> _Requirements_:
1. Restate the SPI forum post word for word from "Unfortunately, this board" up to and including "solving this problem.".
2. For each statement about the SPI forum post, answer yes or no, and quote the deciding words from the post: (a) The board has a JTAG connection that can be used to step through the code. (b) The timer interrupt was cleared before the jump to the reset vector. (c) The timer is set at a 10mS interrupt rate.
3. Extend the SPI forum post, starting right after its last sentence.

> _Extract_:

All,
I am trying to track down a problem of some code that was written by an 'overseas' 3rd party (I will be nice and not state the country of origin).
This code uses a single timer set at a 1mS interrupt rate in order to determine if the SPI is still communicating externally with it's master. If no communications are detected the timer resets the SPI port, clears the interrupt, and jumps to the reset vector. The problem is: the SPI port remains dead until a power cycle is accomplished.
The obvious fix is to use the watchdog (which is what I will eventually do), but I would like to understand the why of why this does not work (yes, bad coding practice is the real reason)...
Since the code jumps to the reset vector this is what I have been able to analyze:
(1) Since this is not a true reset (ie: via watchdog) all hardware registers are not reset - problem potential here. (2) The jump to the reset vector was accomplished while in supervisor mode, so the privleged registers (ie: SP,etc) can be written. (3) The timer interrupt was cleared prior to making the jump to the reset vector, so all interrupts are still enabled. (4) Since this is not a true reset, all resident code can still execute (ie: interrupt handlers). (5) The startup code will reset all initialized data, registers, etc prior to jumping to program main(), effectively returning data to a power up state.
One reason I can currently come up with as to why the SPI is never functional after this occurs is that maybe an interrupt occurs while in the startup code (clearing a tracking variable or resetting the processor registers). But the interrupt would also inhibit the startup code until it was serviced. This potential cause is (probably) not the only reason for this issue, and why I am asking for your input(s).
Unfortunately, this board has no JTAG to connect so stepping through the code is not an option. I could write to the serial port - if it was connected, but it isnt. Right now I am trying to analyze my way through this code before using a 'hammer' approach to solving this problem.

> _Information shown_:
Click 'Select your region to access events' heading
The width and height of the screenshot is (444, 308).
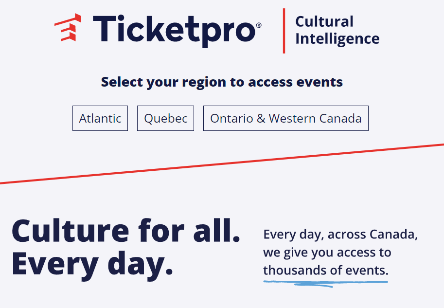222,82
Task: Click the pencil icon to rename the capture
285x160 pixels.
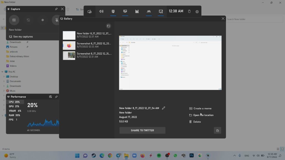Action: pos(164,108)
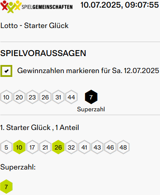Click the Spielgemeinschaften logo
Screen dimensions: 160x195
[x=36, y=6]
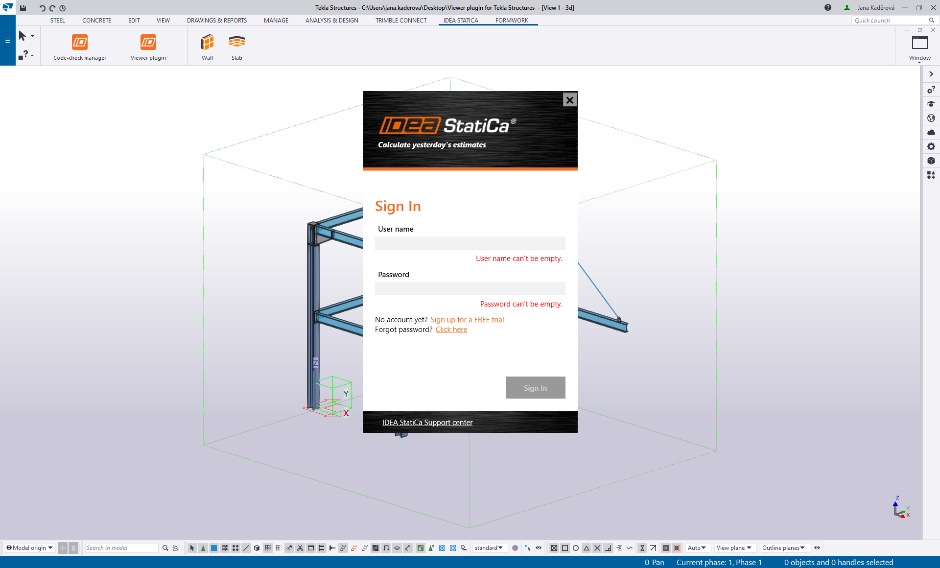
Task: Open the globe icon in side panel
Action: click(931, 118)
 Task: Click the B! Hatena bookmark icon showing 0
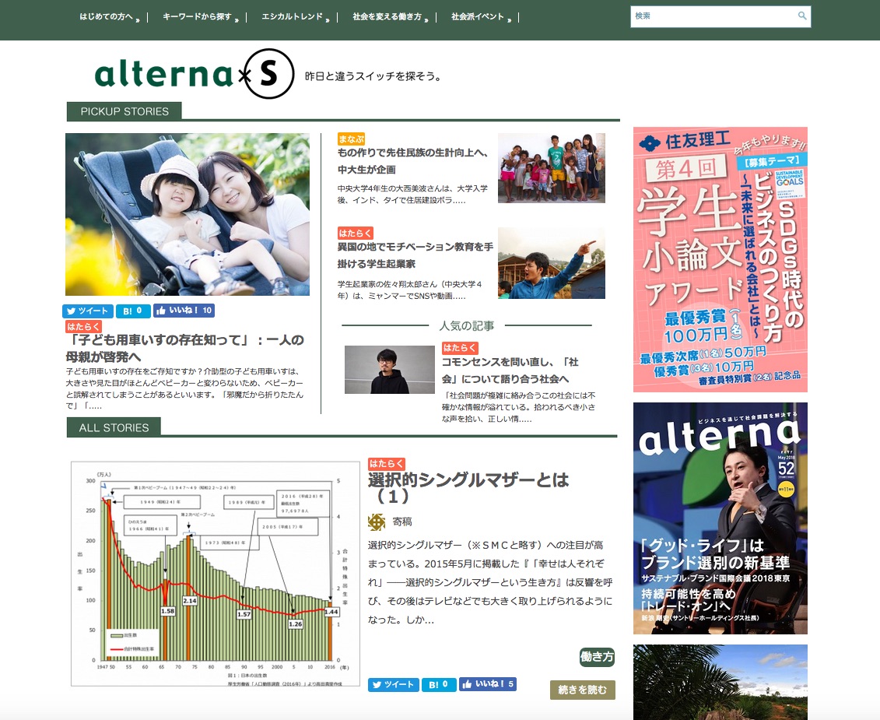(132, 311)
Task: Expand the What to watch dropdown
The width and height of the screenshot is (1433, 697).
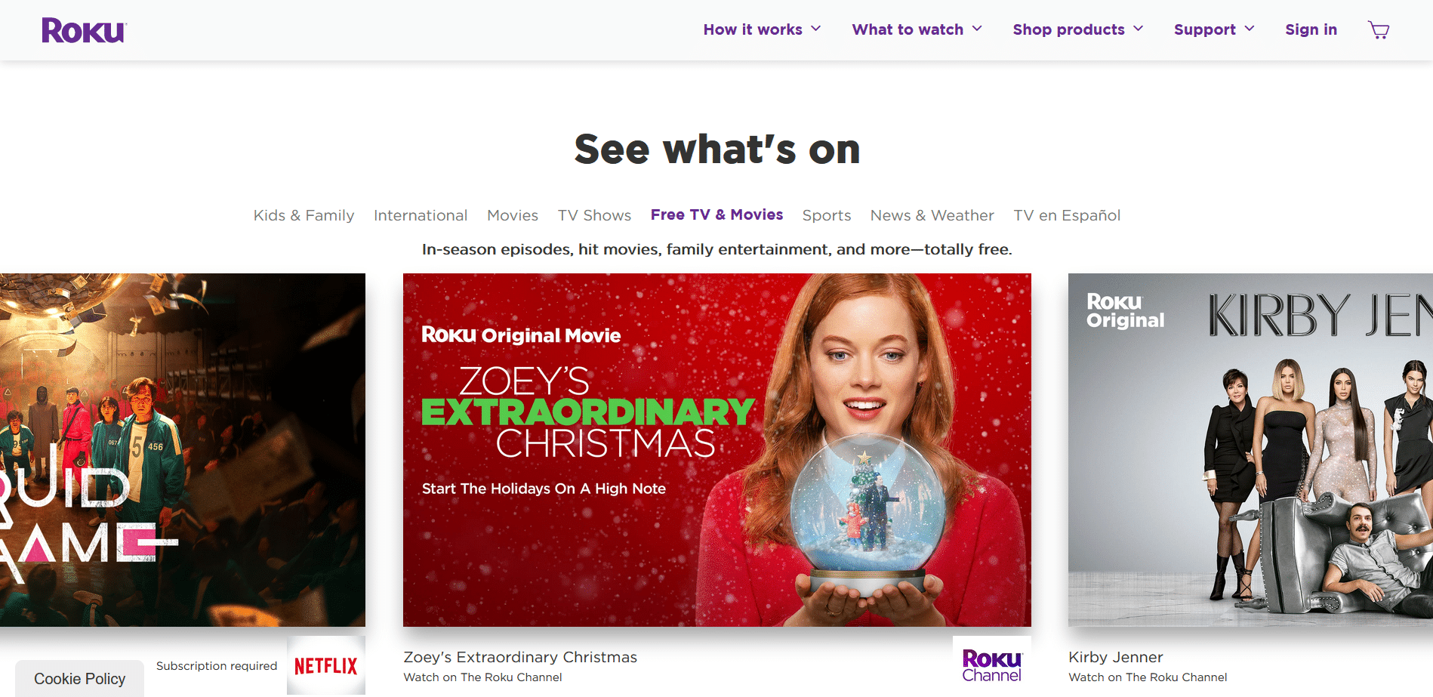Action: pyautogui.click(x=917, y=29)
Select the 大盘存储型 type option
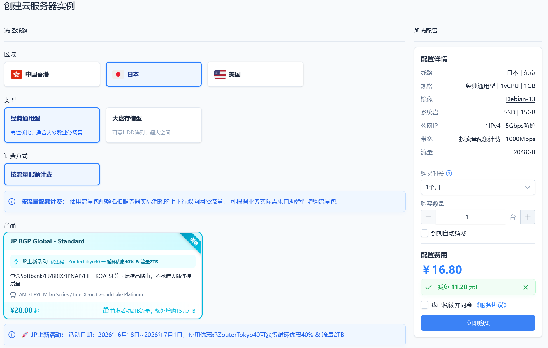548x348 pixels. pos(154,125)
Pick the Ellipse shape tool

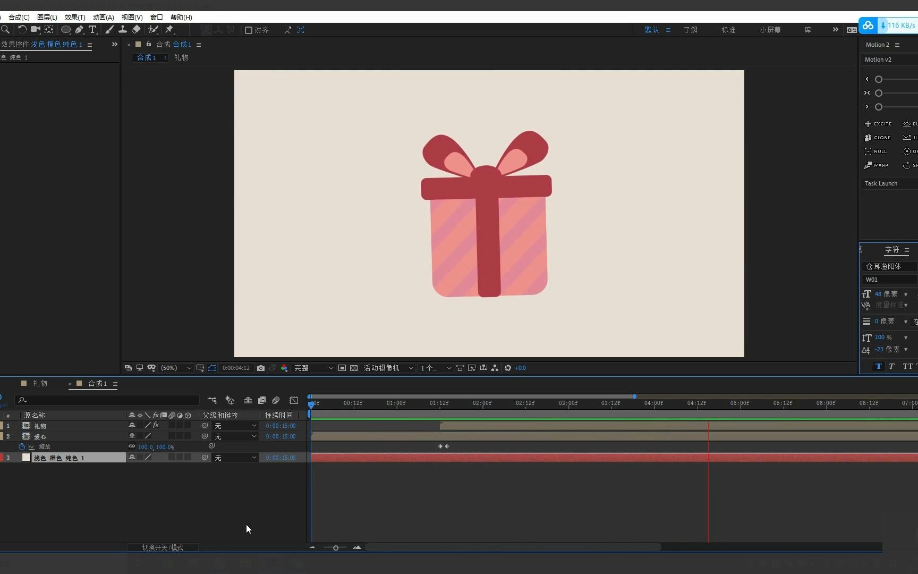pyautogui.click(x=66, y=30)
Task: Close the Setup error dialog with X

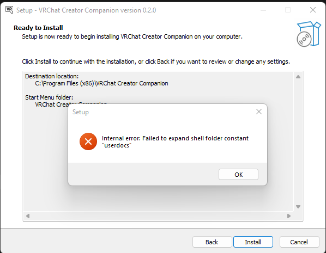Action: [258, 112]
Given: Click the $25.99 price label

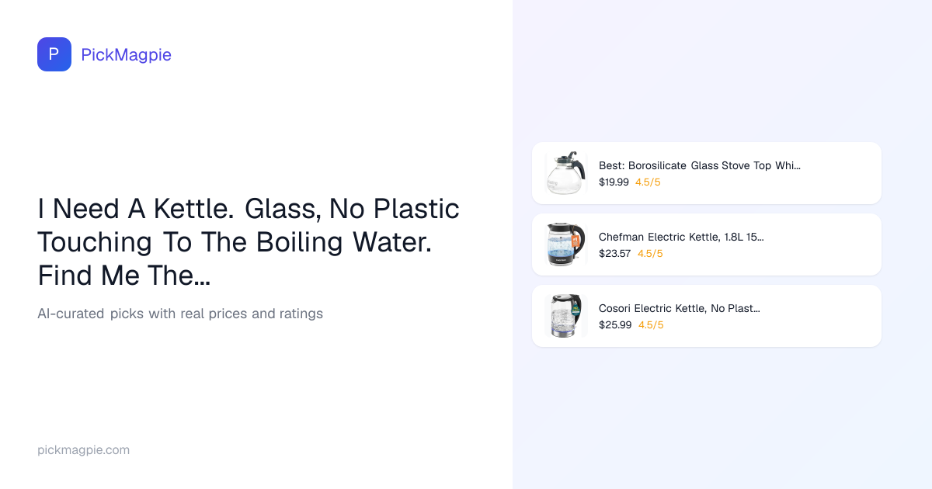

> _Answers by task_:
1.
Unfortunately, this board has no JTAG to connect so stepping through the code is not an option. I could write to the serial port - if it was connected, but it isnt. Right now I am trying to analyze my way through this code before using a 'hammer' approach to solving this problem.

2.
(a) No: "this board has no JTAG to connect so stepping through the code is not an option."
(b) Yes: "The timer interrupt was cleared prior to making the jump to the reset vector"
(c) No: "a single timer set at a 1mS interrupt rate"

3.
What else am I missing in this analysis? Thanks.
(1) Since this is not a true reset (ie: via watchdog) all hardware registers are not reset - problem potential here.
it is a common code monkey belief that jumping to the reset vector actually does a reset.
Try timing out the watchdog instead.
Erik
Erik,
Yes, I agree. However (from initial post):
"The obvious fix is to use the watchdog (which is what I will eventually do), but I would like to understand the why of why this does not work (yes, bad coding practice is the real reason)..."
Thanks
Let's say that your SPI data may never contain 10 bytes in a row with value 0x00.
So if the master doesn't get an answer - send 12 or more zeroes. Then make a pause of say 50 ms. Then start sending real data again.
The slave should be able to notice the long row of zeroes and know that it is a request to synchronize. When it then sees the pause, it can reinitialize the SPI controller and start waiting for more data, having cleared the internal SPI bit counter.
This method wastes a bit of time for synchronizing, but have the advantage that when the sender and receiver are synchronized, you will be able to keep a quite high speed without wasting time performing a lot of bit manipulations in the slave. Counting # of consecutive 0x00 is quite cheap. And only after having seen at least 10 bytes of zero do you need to start measuring if you have a pause in the transfer (which is needed since you may get 10, 11 or 12 zero bytes).
The next thing to do if the interface suffers from noise is of course to make sure that all messages have strong integrity checking. At least crc-32 but possibly even better. Maybe you should even consider a twodimensional scheme.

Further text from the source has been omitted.